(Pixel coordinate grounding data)
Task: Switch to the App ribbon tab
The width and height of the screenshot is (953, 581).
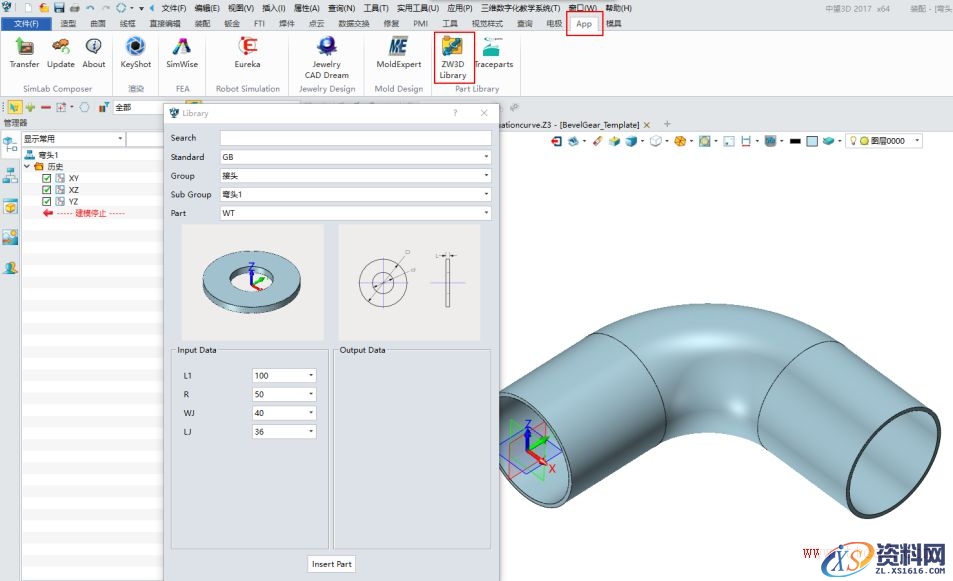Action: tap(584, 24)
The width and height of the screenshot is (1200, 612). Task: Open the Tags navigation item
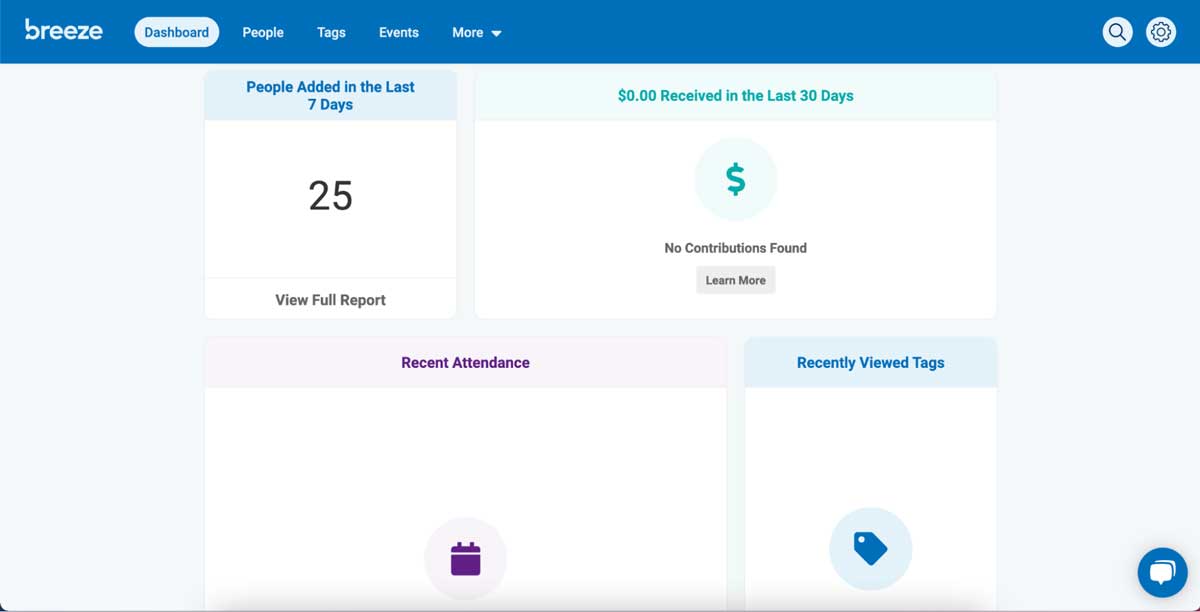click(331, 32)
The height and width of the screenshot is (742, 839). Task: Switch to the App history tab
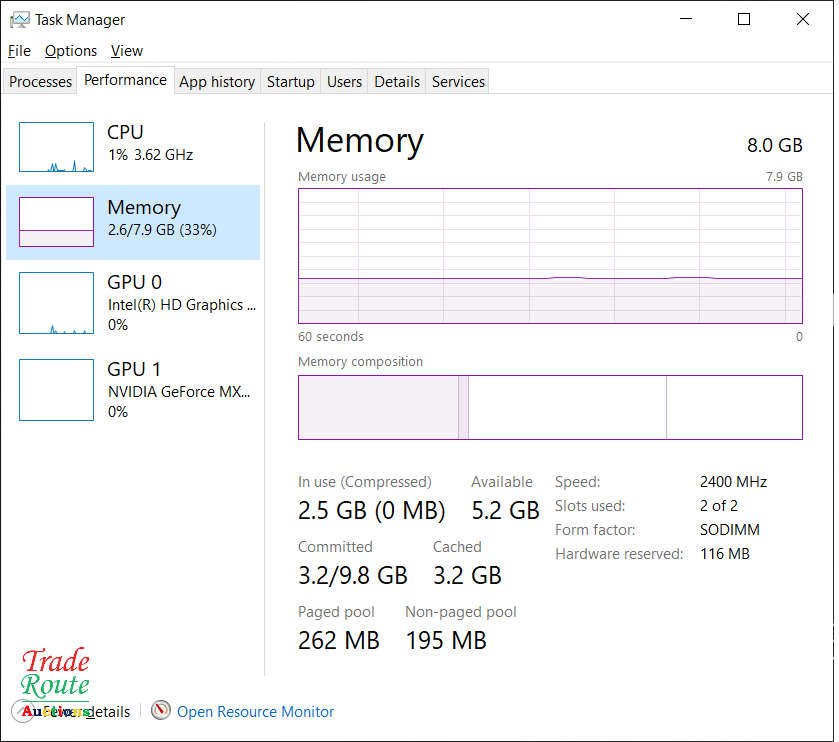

**Problem details:** Filter the records for lines containing the word "Switch" and copy each one.

**Result of this task:**
Task: Switch to the App ribbon tab
The height and width of the screenshot is (742, 839). Task: Switch to the App history tab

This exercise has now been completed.